You code would change a little like this:

mtemp=new MemoryBlock(j)
mmask=new MemoryBlock(j)

dim ptemp as Ptr = mtemp
dim pmask as Ptr = mmask
if Bitwise.ShiftRight(Bitwise.ShiftLeft(pmask.UInt64Value(l),i-l),52)=zero then

Given your code, I wouldn’t expect this to be a dramatic difference.

@Kem Tekinay … many thanks for the tip Kem. I’ll take a look at the speed effects of the ptr-based function.

@Christian Schmitz … sadly I’m not going to be out of cold wet Montreal anytime soon.

You should precalculate the mask and use AND to isolate the bits you want, instead of using Shift left/right.

Hi Tim, thanks for your input!
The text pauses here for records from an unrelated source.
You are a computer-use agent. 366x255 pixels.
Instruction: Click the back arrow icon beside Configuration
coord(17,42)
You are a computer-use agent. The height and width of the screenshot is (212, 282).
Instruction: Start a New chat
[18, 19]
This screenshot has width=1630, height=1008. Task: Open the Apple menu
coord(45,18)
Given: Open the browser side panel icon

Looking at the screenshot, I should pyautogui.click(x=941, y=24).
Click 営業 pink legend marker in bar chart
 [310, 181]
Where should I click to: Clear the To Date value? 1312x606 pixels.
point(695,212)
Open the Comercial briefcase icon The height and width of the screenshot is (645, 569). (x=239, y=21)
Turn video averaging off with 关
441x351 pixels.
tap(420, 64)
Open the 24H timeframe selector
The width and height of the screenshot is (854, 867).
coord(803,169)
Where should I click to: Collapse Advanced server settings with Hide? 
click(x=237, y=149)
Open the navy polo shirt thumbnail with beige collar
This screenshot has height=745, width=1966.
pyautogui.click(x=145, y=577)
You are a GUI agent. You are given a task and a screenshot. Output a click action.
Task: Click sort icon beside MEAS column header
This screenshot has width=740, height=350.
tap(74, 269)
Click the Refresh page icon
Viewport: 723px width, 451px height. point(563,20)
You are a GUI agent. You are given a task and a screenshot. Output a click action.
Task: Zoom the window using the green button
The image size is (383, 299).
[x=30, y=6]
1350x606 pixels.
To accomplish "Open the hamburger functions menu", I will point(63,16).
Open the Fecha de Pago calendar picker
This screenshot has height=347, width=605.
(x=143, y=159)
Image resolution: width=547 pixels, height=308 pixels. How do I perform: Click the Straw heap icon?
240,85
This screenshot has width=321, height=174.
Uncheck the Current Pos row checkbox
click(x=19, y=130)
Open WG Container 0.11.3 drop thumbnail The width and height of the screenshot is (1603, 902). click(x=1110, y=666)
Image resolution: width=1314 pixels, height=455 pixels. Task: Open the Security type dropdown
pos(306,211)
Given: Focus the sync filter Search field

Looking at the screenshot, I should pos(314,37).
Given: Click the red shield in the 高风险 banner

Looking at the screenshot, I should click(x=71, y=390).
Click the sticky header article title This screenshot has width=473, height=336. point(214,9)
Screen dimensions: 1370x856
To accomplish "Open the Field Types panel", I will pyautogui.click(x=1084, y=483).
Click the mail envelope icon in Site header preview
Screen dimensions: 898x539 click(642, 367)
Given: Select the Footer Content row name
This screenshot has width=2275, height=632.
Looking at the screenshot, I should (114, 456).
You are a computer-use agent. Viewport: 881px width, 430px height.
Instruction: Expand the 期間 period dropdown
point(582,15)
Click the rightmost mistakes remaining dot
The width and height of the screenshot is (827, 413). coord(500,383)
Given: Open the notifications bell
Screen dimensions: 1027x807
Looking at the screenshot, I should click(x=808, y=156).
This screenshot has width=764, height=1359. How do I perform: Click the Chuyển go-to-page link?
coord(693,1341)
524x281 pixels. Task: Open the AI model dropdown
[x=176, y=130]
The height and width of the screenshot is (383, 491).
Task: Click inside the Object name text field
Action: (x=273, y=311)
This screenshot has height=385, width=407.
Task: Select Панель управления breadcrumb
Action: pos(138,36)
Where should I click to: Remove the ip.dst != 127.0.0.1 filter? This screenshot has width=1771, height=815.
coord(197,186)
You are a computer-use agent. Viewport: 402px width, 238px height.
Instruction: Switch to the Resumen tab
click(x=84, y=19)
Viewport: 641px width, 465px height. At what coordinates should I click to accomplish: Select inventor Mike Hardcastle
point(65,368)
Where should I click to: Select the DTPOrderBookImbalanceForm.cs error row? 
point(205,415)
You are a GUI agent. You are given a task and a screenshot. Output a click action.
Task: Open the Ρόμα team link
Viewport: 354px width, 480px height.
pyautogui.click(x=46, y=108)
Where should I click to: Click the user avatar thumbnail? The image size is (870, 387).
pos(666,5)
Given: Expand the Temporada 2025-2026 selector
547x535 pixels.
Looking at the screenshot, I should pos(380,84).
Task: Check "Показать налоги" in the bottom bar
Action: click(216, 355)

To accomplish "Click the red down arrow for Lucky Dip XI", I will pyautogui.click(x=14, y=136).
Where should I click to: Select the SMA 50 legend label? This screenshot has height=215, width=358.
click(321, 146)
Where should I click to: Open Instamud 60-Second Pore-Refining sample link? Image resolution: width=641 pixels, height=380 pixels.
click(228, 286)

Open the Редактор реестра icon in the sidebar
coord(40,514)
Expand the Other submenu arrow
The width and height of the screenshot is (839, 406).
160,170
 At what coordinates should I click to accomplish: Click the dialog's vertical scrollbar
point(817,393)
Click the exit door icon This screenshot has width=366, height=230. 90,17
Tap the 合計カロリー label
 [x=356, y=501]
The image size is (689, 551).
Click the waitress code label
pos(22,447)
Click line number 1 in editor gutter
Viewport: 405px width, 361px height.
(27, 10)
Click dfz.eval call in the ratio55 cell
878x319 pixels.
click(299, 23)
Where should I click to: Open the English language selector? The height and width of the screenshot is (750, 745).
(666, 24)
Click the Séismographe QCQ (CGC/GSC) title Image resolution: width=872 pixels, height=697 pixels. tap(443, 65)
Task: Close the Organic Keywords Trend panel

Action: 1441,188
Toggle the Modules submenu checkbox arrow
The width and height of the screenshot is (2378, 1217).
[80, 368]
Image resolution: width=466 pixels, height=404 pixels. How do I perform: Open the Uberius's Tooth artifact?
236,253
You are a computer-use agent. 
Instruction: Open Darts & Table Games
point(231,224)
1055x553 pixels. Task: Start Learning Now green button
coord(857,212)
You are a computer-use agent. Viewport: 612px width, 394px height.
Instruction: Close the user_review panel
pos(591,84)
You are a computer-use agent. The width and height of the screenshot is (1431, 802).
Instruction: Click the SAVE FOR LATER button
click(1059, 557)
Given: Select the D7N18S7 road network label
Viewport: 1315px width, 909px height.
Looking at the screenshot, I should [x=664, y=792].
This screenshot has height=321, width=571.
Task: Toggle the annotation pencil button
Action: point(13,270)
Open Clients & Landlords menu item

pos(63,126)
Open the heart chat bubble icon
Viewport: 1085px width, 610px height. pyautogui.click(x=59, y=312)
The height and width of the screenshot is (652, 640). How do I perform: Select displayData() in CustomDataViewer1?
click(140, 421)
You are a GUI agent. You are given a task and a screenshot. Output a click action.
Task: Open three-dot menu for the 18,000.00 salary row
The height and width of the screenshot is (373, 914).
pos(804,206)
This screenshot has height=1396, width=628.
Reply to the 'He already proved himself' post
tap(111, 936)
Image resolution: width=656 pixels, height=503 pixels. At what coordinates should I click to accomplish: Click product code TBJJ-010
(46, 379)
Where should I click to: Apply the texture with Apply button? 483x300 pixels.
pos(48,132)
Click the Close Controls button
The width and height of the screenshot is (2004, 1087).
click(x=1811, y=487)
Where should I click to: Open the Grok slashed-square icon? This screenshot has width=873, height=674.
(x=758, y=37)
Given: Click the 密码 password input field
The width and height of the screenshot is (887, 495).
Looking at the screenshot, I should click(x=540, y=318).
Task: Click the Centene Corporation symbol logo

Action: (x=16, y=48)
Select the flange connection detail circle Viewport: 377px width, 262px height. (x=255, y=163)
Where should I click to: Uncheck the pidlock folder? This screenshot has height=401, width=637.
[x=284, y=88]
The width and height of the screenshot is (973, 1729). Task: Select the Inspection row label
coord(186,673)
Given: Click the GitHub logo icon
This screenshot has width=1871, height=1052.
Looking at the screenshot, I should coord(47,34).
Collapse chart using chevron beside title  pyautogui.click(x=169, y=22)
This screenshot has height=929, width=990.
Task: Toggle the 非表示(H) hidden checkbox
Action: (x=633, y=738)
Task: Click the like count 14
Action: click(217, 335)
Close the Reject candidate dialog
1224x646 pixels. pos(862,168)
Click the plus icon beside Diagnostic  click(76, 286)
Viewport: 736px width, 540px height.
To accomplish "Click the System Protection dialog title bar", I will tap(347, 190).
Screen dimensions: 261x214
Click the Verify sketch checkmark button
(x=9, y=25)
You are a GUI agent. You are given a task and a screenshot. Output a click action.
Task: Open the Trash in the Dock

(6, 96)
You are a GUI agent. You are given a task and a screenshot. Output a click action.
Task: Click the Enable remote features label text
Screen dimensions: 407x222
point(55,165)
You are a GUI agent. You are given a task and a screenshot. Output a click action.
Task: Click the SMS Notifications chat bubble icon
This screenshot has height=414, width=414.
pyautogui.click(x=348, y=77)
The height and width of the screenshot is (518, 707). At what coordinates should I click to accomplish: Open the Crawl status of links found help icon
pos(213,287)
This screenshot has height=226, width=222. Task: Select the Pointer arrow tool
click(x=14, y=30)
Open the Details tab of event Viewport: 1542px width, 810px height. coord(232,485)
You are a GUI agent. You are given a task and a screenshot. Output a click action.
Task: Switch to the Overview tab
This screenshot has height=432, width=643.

I can certainly create an array of masks for each 12-bit offset within the 64bit word. But then I think I still need to shift to get the 12-bits I’ve AND-masked down into the lowest 12 bits of the word? Unless you have a quicker way?

What I was just wondering about was using simple multiplication and division to slide the bits rather than explicitly bitshifting ie multiplying by pow(2,shift) or dividing by pow(2,shift). It would probably trigger some form of overflow or underflow exception but might still be quicker than the function overhead…

Christian has a good point though. Any REAL/Xojo programmer that wants MORE out of REAL/Xojo should either have a utility plugin or DLL/dylib written in C++ to provide library functions like Adrian wants; something like this will just fly in C/C++.

So, every time you want something to go faster or if you want some type of functionality that just doesn’t sit right in REAL/Xojo, do it in C/C++ in your plugin/DLL/dylib and you got it.

Kem and I worked out something very similar in another thread about finding dna matches. That project was finding 950 “15-mers” in 100Mb of dna. But the dna was 1 nucleotide per byte which makes 12.5M nucleotides, so about equivalent to your 15MB. Anyways, it got down to 11.5 seconds to do the whole scan.


The basic idea is to window the mask into a dictionary. Scan a byte at a time using the dictionary to find matches.

For the record, when Will includes me, he is being kind. That code was all him, and remarkably good work.

Thanks Will, Kem - yes, you’re spot on with what I’m looking for here!

What I’m trying to determine is an adjacency matrix of all possible hexamers in various conserved genomic elements relative to thousands of randomly permuted backgrounds. I started with string hunting but since I want all possible hexamers, it turns out to be easier I think to just catalog the relative positions of all 4096x4096 elements relative to each other in 40nt windows. I was trying to keep this in integer math for speed and it looks like we’ve converged on some similar solutions. I’m going to go take a look at your Masking approach as this looks like a good way forward! Thanks!